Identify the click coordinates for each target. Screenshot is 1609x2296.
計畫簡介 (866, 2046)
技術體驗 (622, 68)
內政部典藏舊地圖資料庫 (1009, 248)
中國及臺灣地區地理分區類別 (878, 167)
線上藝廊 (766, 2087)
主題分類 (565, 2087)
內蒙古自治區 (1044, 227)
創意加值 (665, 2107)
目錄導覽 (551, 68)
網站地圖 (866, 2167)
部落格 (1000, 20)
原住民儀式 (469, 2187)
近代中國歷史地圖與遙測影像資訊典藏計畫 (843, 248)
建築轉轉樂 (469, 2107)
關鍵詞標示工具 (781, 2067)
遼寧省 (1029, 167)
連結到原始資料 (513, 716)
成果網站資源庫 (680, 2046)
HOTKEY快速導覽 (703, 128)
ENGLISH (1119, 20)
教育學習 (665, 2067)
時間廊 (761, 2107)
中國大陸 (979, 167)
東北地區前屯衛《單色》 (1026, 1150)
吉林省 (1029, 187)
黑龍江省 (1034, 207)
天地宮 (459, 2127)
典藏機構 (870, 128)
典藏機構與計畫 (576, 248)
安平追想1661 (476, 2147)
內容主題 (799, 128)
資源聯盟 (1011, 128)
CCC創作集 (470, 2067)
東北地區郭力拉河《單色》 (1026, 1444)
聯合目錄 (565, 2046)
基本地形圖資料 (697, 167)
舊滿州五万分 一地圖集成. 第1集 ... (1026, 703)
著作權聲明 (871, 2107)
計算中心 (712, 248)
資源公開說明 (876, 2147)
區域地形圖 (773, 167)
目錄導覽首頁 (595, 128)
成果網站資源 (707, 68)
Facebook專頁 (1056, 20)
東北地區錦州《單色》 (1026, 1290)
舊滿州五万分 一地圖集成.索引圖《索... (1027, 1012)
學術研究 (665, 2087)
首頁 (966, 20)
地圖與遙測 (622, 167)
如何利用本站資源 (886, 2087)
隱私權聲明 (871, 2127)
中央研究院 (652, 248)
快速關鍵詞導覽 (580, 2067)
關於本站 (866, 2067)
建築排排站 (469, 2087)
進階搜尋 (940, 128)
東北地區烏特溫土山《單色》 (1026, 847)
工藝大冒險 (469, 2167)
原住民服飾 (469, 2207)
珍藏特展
──────────
● Task goal:
What is wanted is an exact repeat of the lines from the one with "著作權聲明 (871, 2107)" through the last line of the listing above, and no other text.

● Solution for this problem:
著作權聲明 (871, 2107)
計算中心 (712, 248)
資源公開說明 (876, 2147)
區域地形圖 (773, 167)
目錄導覽首頁 (595, 128)
成果網站資源 (707, 68)
Facebook專頁 (1056, 20)
東北地區錦州《單色》 (1026, 1290)
舊滿州五万分 一地圖集成.索引圖《索... (1027, 1012)
學術研究 (665, 2087)
首頁 (966, 20)
地圖與遙測 (622, 167)
如何利用本站資源 (886, 2087)
隱私權聲明 (871, 2127)
中央研究院 (652, 248)
快速關鍵詞導覽 (580, 2067)
關於本站 (866, 2067)
建築排排站 (469, 2087)
進階搜尋 (940, 128)
東北地區烏特溫土山《單色》 (1026, 847)
工藝大冒險 (469, 2167)
原住民服飾 (469, 2207)
珍藏特展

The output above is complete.